*WHAT IS EXPECTED*: Pull every line containing the word "Task" out of the material below.

*RECORDS SHOWN*:

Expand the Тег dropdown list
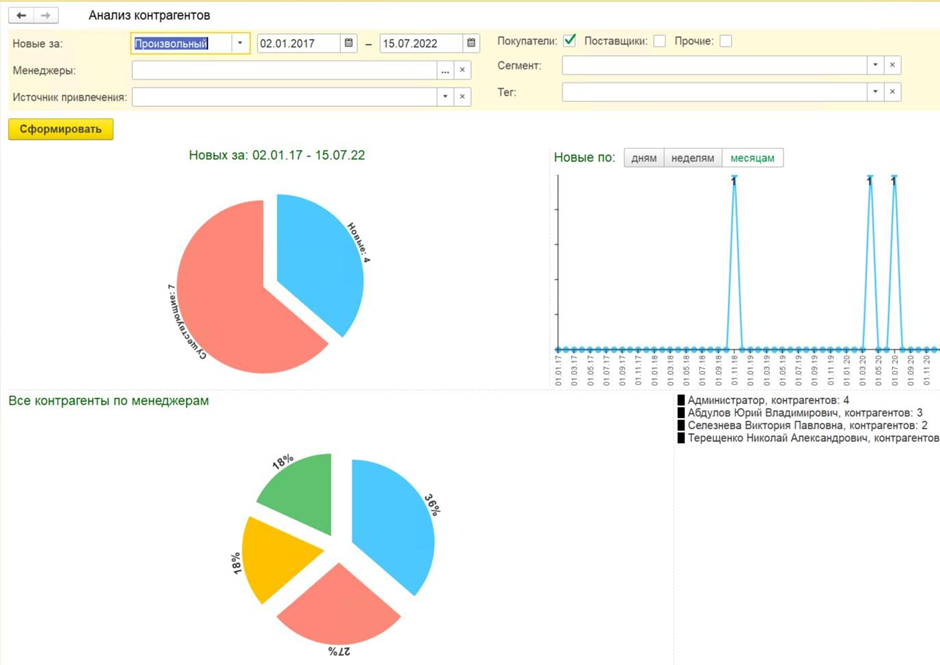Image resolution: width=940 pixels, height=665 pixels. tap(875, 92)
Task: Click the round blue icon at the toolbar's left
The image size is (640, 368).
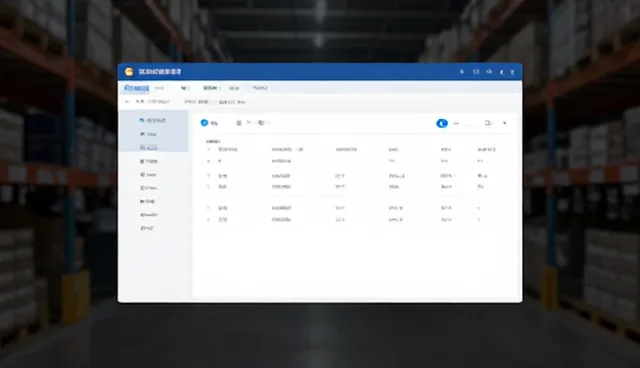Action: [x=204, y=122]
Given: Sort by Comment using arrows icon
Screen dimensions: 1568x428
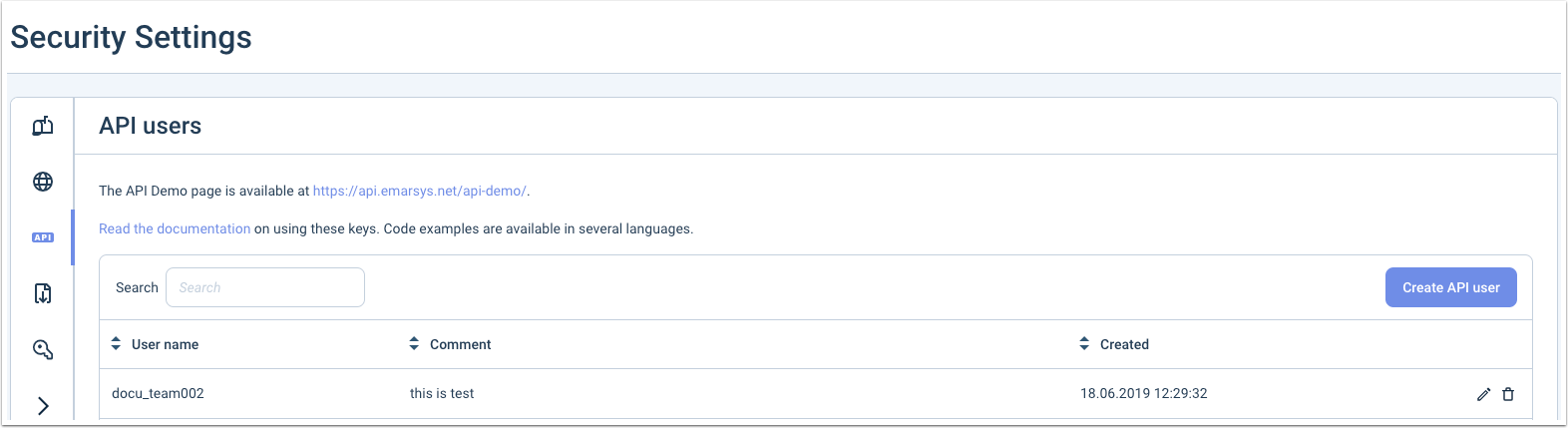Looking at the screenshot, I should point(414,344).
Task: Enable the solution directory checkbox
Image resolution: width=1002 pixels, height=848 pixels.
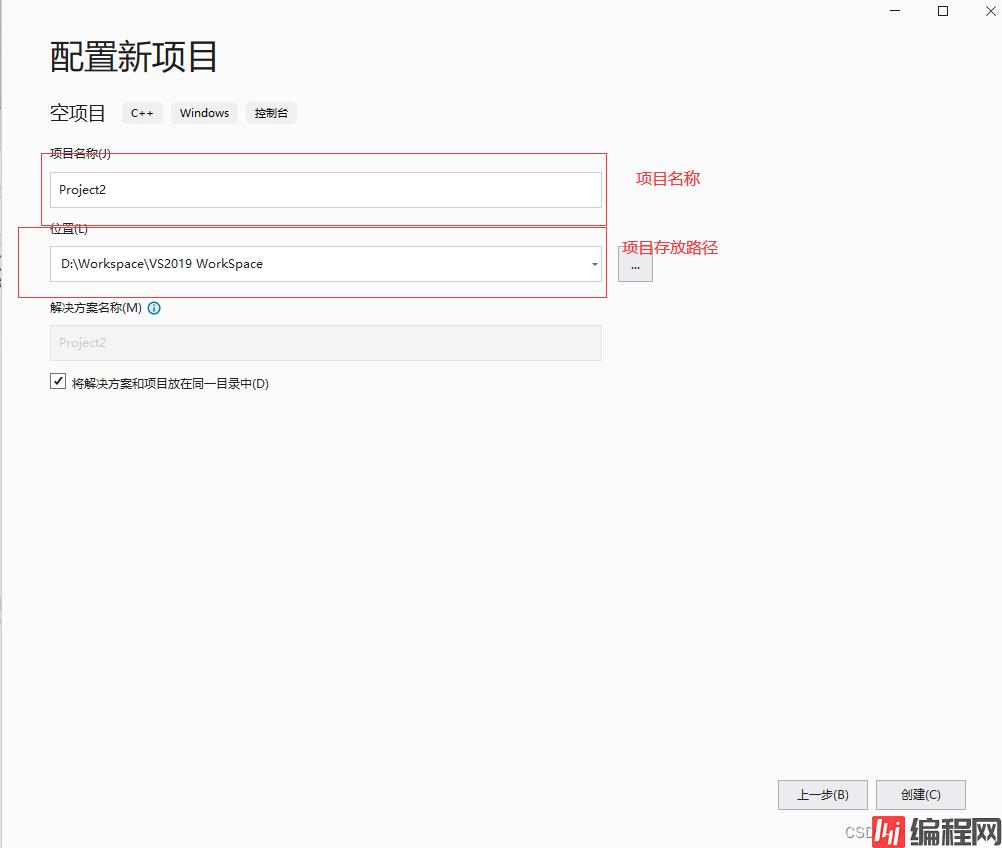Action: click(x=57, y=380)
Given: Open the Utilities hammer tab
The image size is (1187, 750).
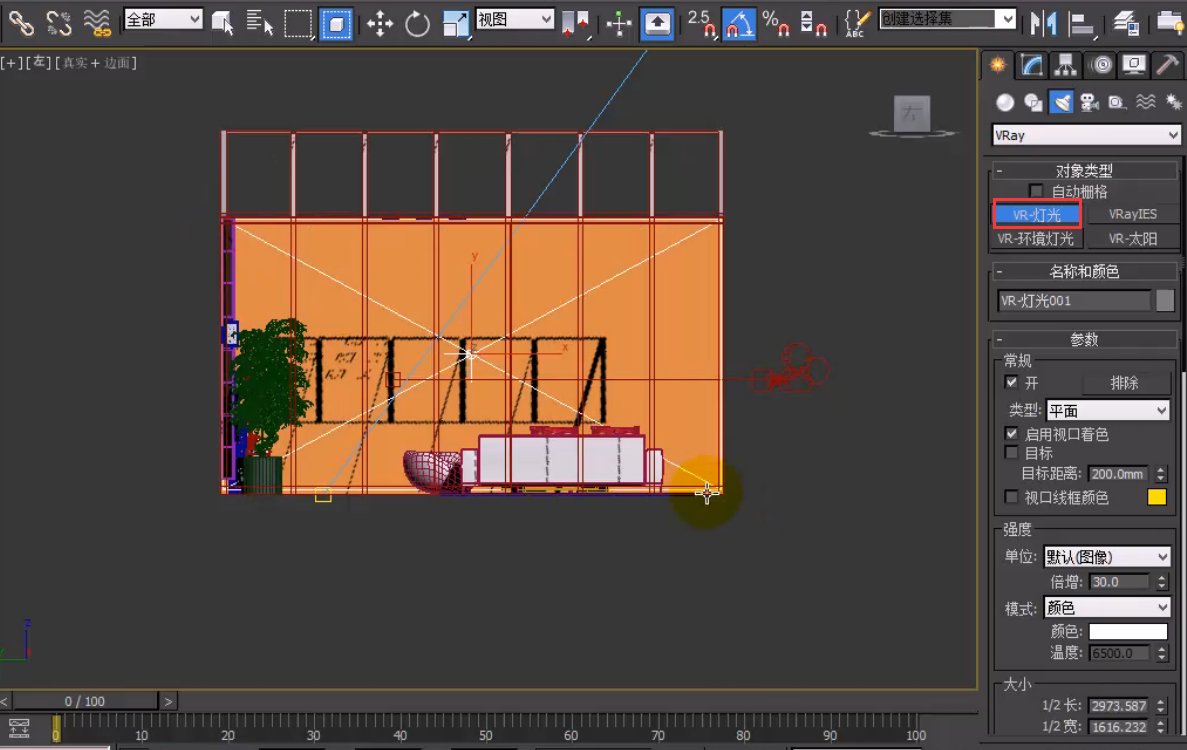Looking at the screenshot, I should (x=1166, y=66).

*ANSWER*:
Task: Click the round blue icon at the toolbar's left
Task: Enable the solution directory checkbox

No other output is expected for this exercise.